Seated at the dais, with an official NFL football in front of him, CBS chairman Michael Jordan looked surprisingly withdrawn, and his slow midwestern drawl and at times uncertain delivery did little to inspire confidence. Bearing the same name as the basketball star used to have its advantages: securities analysts said things like “Michael Jordan is the Michael Jordan of business.” But ever since his rusting, old-line manufacturing company, Westinghouse, had bought the tarnished Tiffany Network in 1995, Jordan’s fans on Wall Street had forsaken him. He had traded one struggling industry for another: broadcast television. CBS’s stock sagged, and one financial pundit maliciously redubbed him “Hot Air” Jordan.
“We think this is a good economic deal,” Jordan told the skeptical reporters at Black Rock, CBS’s Sixth Avenue headquarters. Later he added that the NFL deal “wasn’t what I would call a fall-on-your-sword kind of issue,” which only made the crowd think it probably was.

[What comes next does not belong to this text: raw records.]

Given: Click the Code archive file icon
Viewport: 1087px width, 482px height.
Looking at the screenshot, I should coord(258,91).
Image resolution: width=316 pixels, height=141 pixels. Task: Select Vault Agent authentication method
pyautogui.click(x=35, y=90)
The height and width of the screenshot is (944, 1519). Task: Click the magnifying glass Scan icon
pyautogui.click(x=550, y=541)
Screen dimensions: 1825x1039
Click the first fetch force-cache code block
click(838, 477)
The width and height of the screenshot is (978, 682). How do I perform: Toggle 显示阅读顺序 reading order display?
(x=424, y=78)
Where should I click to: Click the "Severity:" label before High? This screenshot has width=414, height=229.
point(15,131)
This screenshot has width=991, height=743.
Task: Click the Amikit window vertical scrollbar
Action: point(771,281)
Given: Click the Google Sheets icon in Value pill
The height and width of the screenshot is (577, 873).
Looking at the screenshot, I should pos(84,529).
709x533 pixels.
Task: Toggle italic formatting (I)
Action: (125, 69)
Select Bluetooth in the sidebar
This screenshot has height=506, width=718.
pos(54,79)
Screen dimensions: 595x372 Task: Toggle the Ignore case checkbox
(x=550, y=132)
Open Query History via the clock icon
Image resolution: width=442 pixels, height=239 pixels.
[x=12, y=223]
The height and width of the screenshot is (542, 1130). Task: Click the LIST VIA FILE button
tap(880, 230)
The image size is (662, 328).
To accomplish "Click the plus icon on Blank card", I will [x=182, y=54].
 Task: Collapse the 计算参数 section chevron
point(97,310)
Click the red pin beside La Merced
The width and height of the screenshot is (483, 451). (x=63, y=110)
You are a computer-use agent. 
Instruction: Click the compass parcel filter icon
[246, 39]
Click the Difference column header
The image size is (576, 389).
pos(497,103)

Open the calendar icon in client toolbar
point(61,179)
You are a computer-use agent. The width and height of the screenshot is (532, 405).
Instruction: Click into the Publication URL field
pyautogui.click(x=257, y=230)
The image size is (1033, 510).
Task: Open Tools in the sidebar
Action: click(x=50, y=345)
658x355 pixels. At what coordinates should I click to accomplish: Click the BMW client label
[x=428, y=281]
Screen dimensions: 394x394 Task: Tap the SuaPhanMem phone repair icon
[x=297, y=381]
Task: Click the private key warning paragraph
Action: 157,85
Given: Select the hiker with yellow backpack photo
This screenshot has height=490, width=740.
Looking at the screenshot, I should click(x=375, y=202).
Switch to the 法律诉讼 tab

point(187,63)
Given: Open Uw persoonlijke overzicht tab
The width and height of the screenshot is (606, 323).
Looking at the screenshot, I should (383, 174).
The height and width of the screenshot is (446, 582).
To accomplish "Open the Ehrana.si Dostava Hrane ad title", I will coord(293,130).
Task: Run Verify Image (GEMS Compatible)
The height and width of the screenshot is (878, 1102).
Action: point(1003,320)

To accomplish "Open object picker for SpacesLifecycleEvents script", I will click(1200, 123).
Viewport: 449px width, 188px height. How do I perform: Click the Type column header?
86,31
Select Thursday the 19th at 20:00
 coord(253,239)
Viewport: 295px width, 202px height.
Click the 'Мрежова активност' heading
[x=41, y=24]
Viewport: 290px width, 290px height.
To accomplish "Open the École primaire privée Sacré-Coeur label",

The mood wasn’t improved by the second panelist, Sean McManus, the earnest and youthful head of CBS Sports, who insisted unconvincingly, “We are not going to lose money on this deal.” Before hand-delivering the CBS bid to the NFL offices, McManus had stopped to pray at St. Patrick’s, though it turned out that divine intervention was hardly necessary: CBS’s offer was $170 million more than NBC was reportedly willing to pay. As Jordan and McManus spoke, a third man sat by their side, shifting impatiently. He didn’t look like the typical executive, what with his intense, mischievous eyes peering out from beneath remarkably oversize and intimidating black brows. Unlike Jordan, he hadn’t studied at Princeton and Yale – he’d worked his way through night school. And at 54, he still suffered the indignity of hearing people badly mispronounce his immigrant family’s name. He had been in the TV business for only eight months, yet this was the one man whom financial writers and CBS’s nervous investors were most eager to hear, the one whose opinions they actually trusted.
Mel said it was a good deal. And they believed in Mel.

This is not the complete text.